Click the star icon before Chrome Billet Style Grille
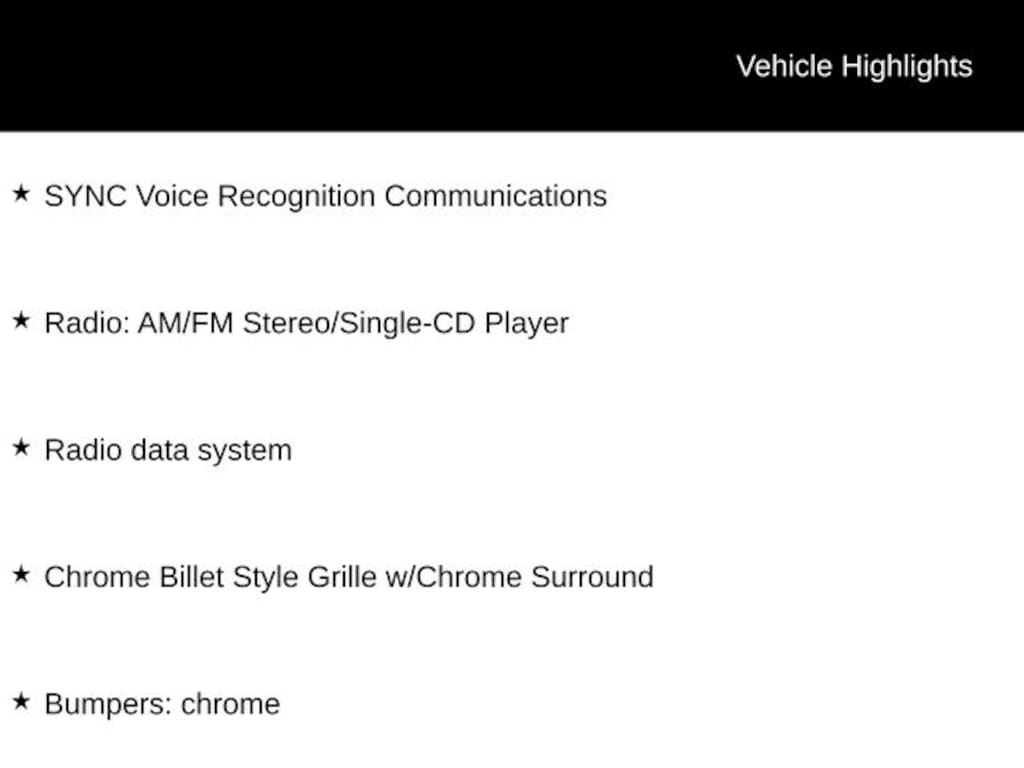point(21,575)
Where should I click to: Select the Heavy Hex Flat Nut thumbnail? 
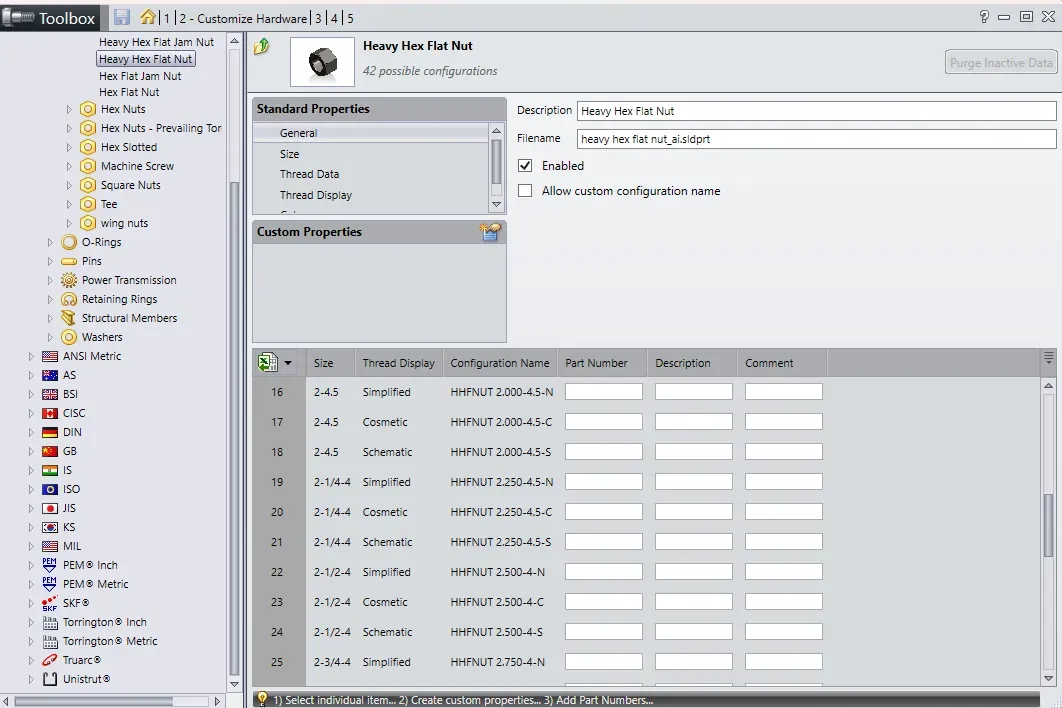tap(322, 62)
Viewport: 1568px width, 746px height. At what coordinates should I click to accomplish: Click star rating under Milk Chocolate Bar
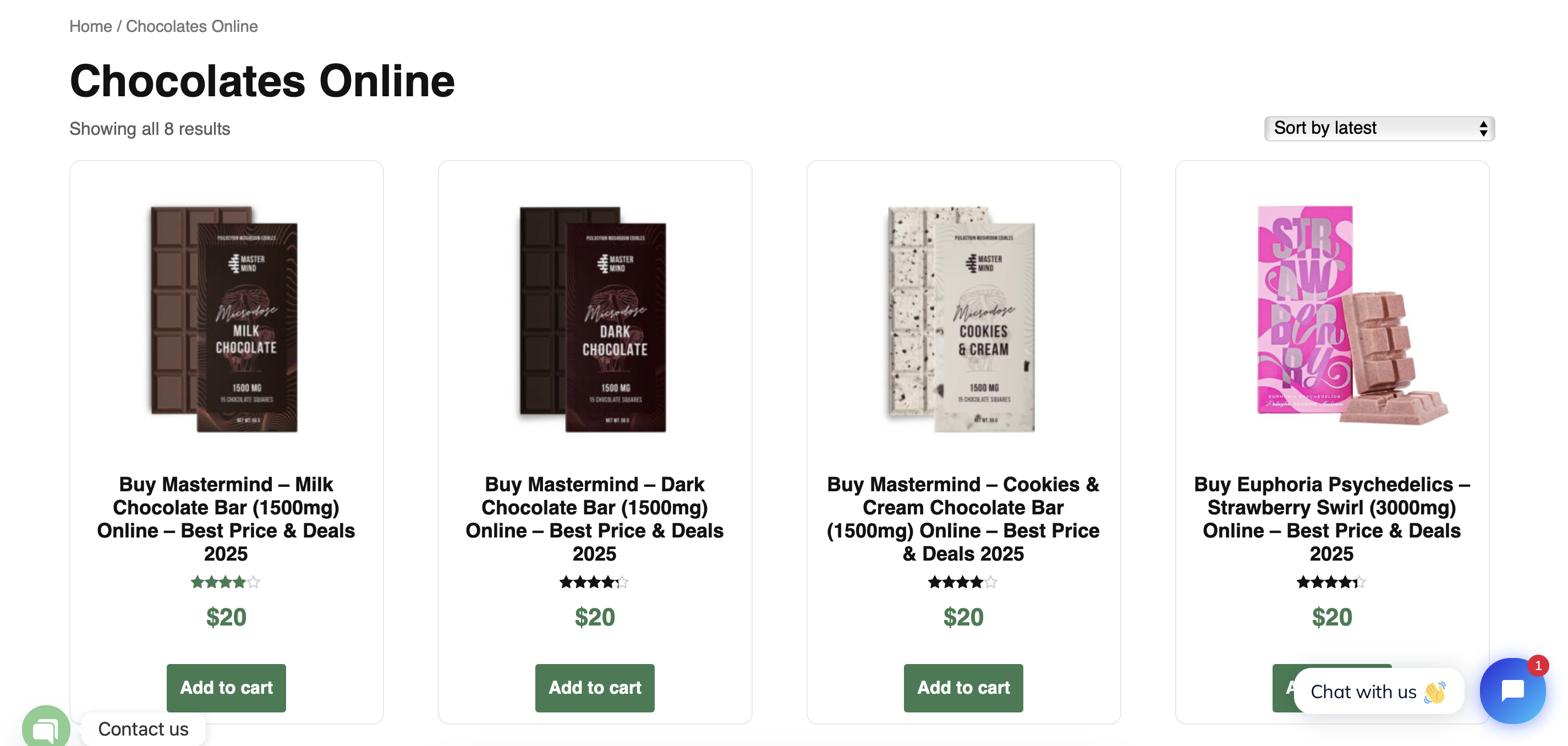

◆ **PROBLEM TO WORK ON**
Restate the records above in full and word for word, but do not carry over any pictures.

◆ **EXPECTED ANSWER**
Click the star icon before Chrome Billet Style Grille
point(21,575)
Where should I click to: Select the Heavy Hex Flat Nut thumbnail? 
tap(322, 62)
Viewport: 1568px width, 746px height. At what coordinates should I click to accomplish: Click star rating under Milk Chocolate Bar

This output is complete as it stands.